А мне надо было кое о чем спросить Варвару. Теперь, когда я не чувствовал зависимости от нее, я надеялся, что смогу узнать правду, правду у Варвары, у которой искренность лжива и ложь искренна.
Для дела эта правда не была нужна. Но я чувствовал, что уйду отсюда с каким-то незаполненным пробелом в мозгу, если не дознаюсь.
– Слушай, Варвара, - спросил я, когда захлопнулась дверь за Попеленко. Она вся так и подалась ко мне. - Из-за чего ты это делала? Ты его любишь?
– Кого?
– Горелого, кого же еще? Ты же для него старалась!
Если бы она любила его, все стало бы понятно. Остальным лгала, притворялась, а любила только одного его. Ну слепая, как пишут в книгах, страсть, куда тут денешься!
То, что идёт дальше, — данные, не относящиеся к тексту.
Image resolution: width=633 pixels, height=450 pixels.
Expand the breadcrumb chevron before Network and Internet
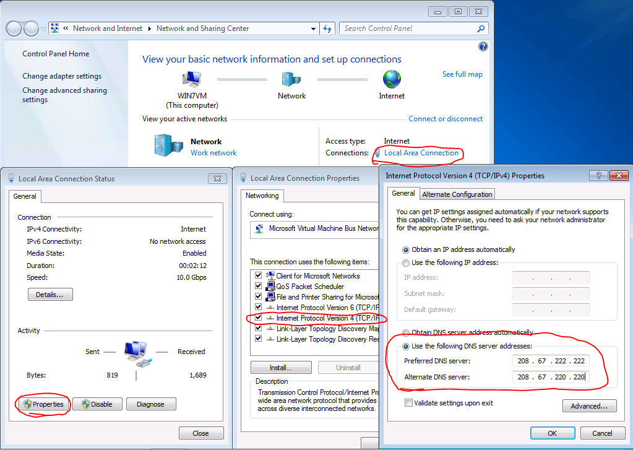point(66,28)
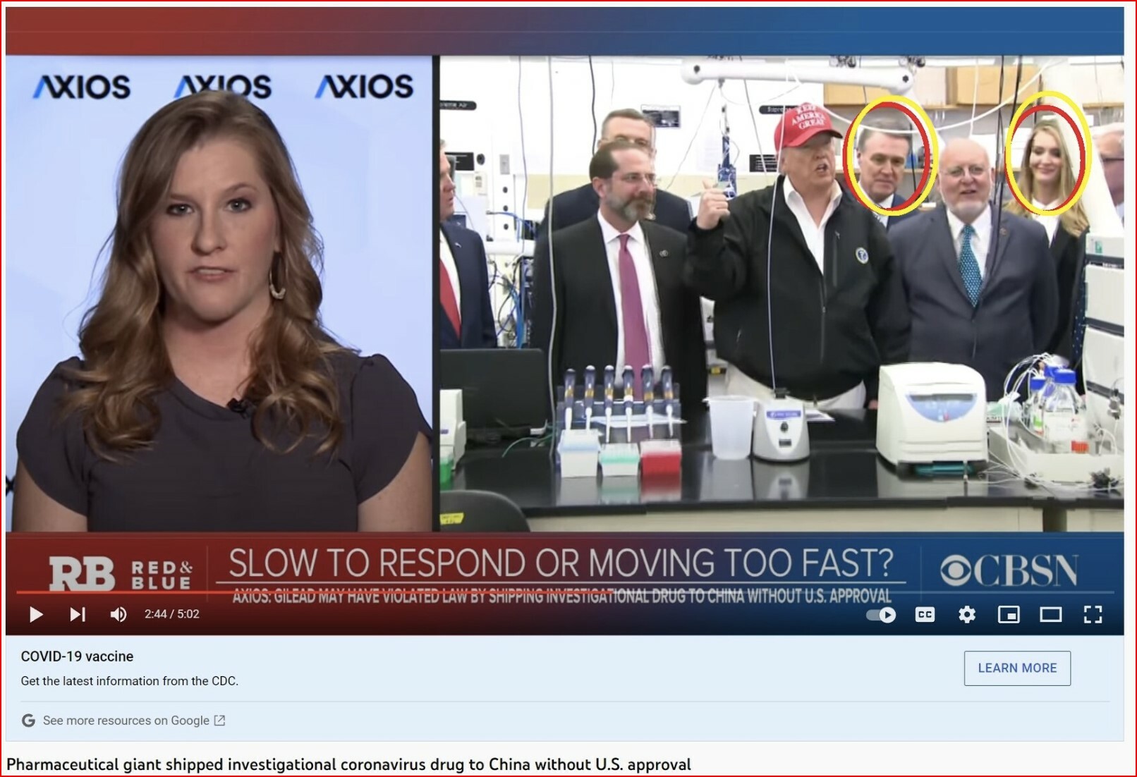This screenshot has width=1137, height=777.
Task: Toggle the autoplay switch
Action: 881,615
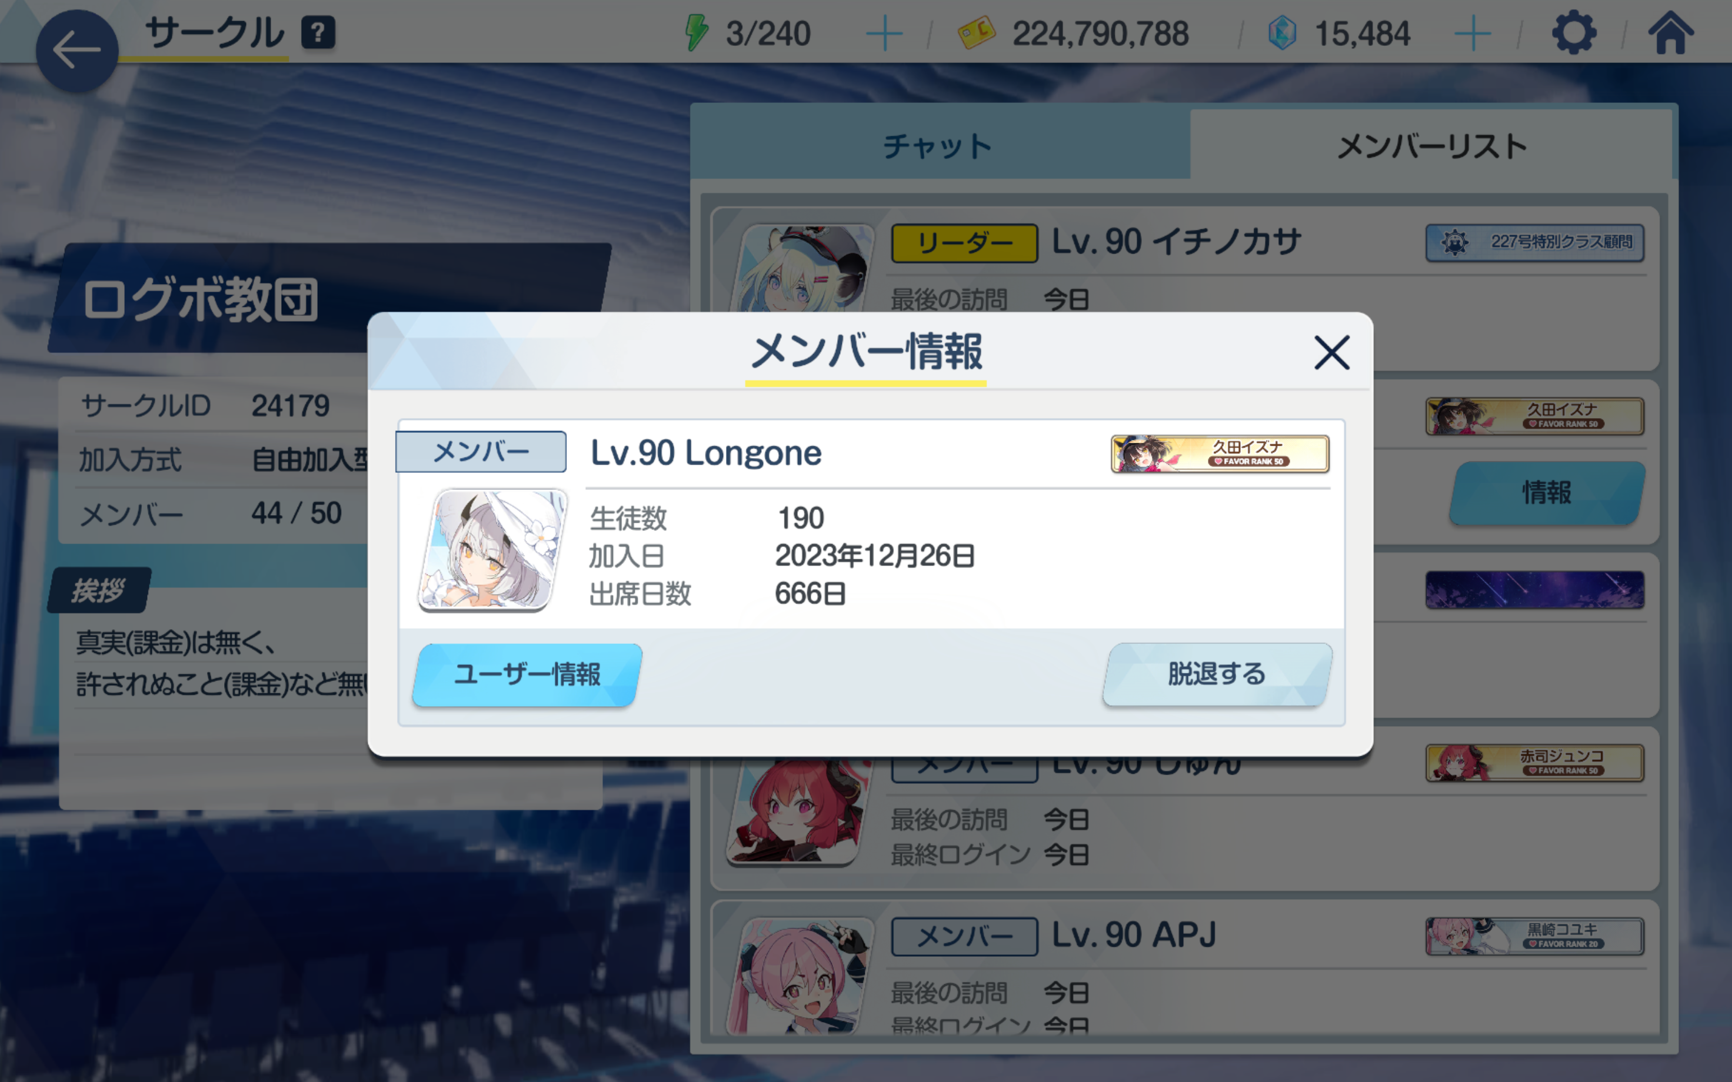Add gems with plus beside 15,484
This screenshot has height=1082, width=1732.
click(x=1473, y=34)
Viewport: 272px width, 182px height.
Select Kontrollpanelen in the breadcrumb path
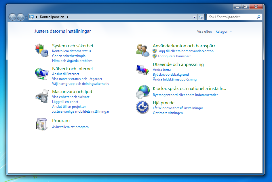coord(52,17)
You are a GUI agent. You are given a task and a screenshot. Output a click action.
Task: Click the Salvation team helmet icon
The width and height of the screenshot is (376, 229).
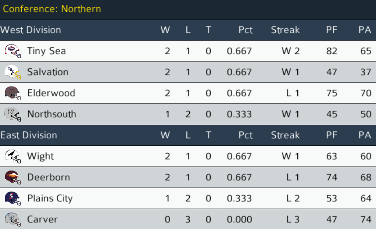pos(13,72)
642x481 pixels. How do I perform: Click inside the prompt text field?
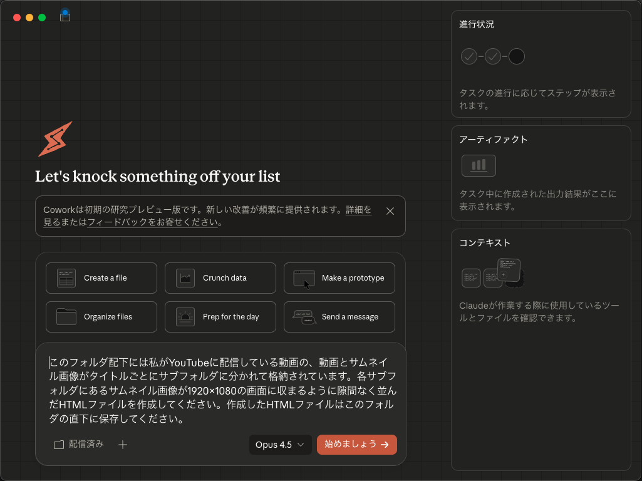222,390
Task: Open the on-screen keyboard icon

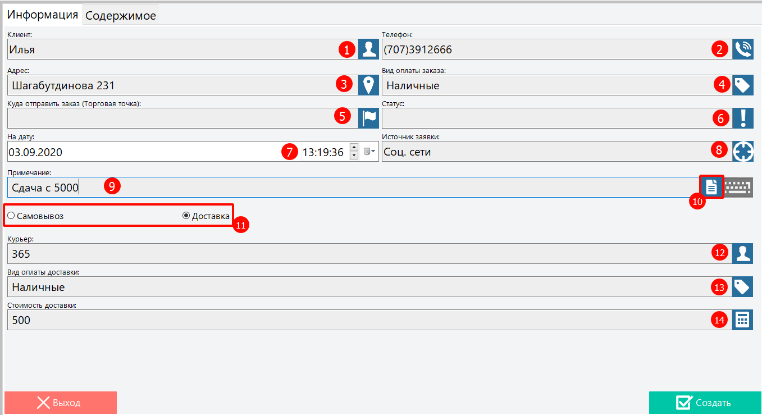Action: [x=738, y=187]
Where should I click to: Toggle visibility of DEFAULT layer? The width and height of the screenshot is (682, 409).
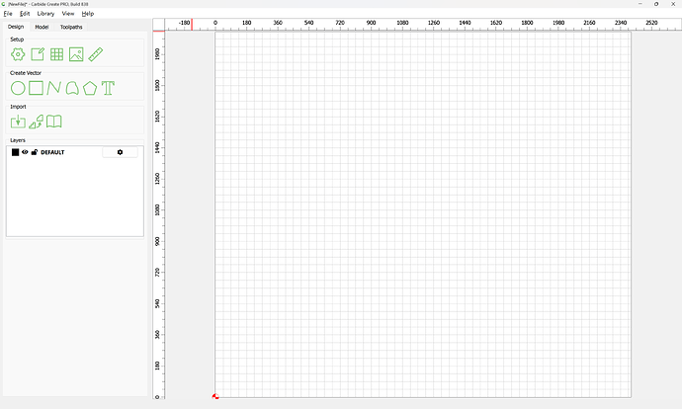tap(25, 152)
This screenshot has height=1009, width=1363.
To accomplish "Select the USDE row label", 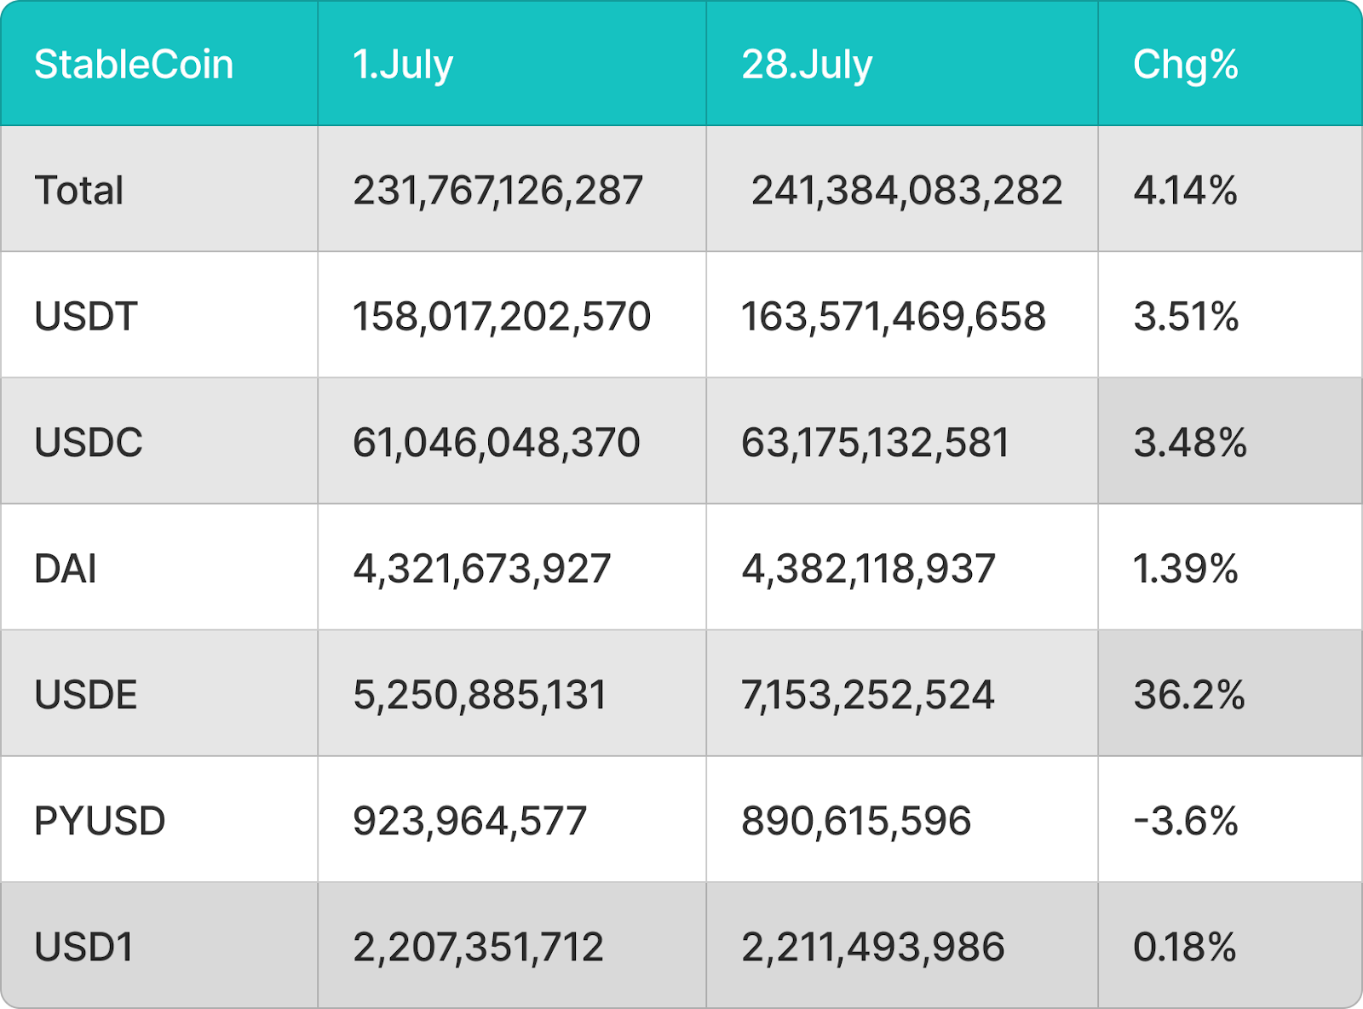I will (x=86, y=695).
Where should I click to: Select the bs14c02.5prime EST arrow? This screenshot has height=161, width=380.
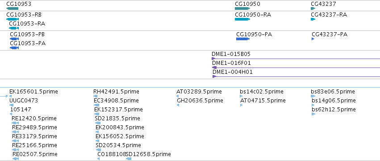pyautogui.click(x=241, y=96)

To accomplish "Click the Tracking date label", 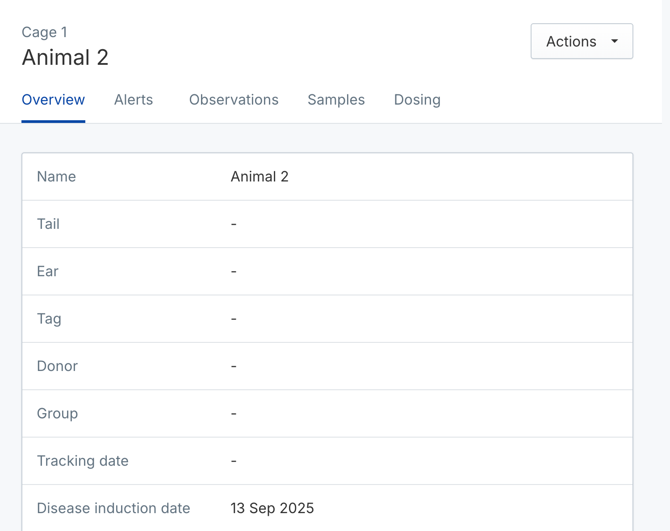I will (x=83, y=461).
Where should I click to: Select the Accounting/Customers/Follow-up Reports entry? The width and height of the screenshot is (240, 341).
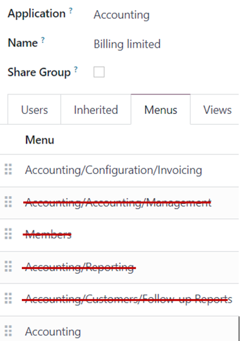point(128,300)
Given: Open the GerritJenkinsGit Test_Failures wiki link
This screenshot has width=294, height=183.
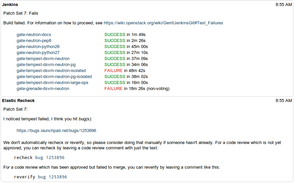Looking at the screenshot, I should click(163, 23).
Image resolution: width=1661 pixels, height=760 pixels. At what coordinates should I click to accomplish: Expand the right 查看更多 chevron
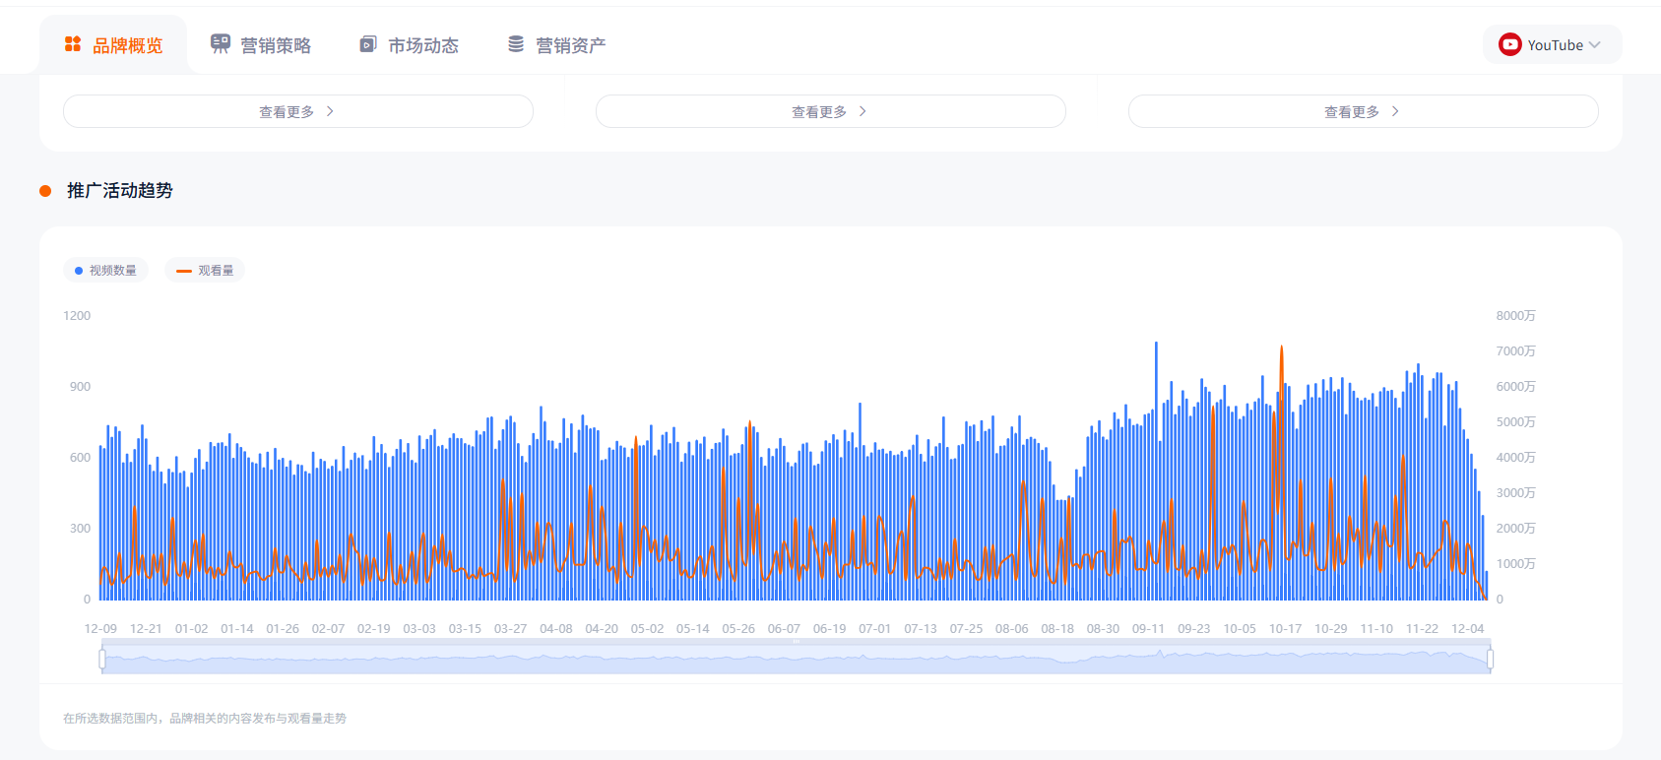1395,112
Вот Мария - я же помнил Пушкина - полюбила старца Мазепу. Зачем мне все-таки нужно было это знать? Наверно, хотелось, чтобы все в жизни стало ясно и обоснованно.
– Да как вам сказать, Иван Николаевич...-Черные ресницы невинно хлопнули, прикрыв на миг сине-фиолетовые выпуклые глаза. - Он, конечно, ничего мужчина, Горелый... Да ведь дело не в том, Иван Николаевич! Он обещал меня с собой забрать, обещал жизнь. Приличную! Каково-то бабе моего века будет после войны? Где они, мужики? Ну, хата справная, хозяйство. А без мужика жизнь будет пустая. Сегодня Валерик, а завтра кто? Детей как заводить!
По-моему, она не врала. Она исповедовала солидные, положительные принципы жизни. "Понимала себя".
– А он сказал - женится, деньги будут, без денег он не Горелый. Значит, моя жизнь ясная была бы. Уехали бы куда-нибудь, где нас никто не знает. Каждый должен перебеситься... а дальше хорошо бы пошло!
– И Горелый перебесится?
– А чего ж? Может, спокойно заживет. На работу заступит. Он мужик с головой, сообразит, чего как. Приспособится, еще не последний будет. Это в войну все убивцы, а в мирное время все мирные.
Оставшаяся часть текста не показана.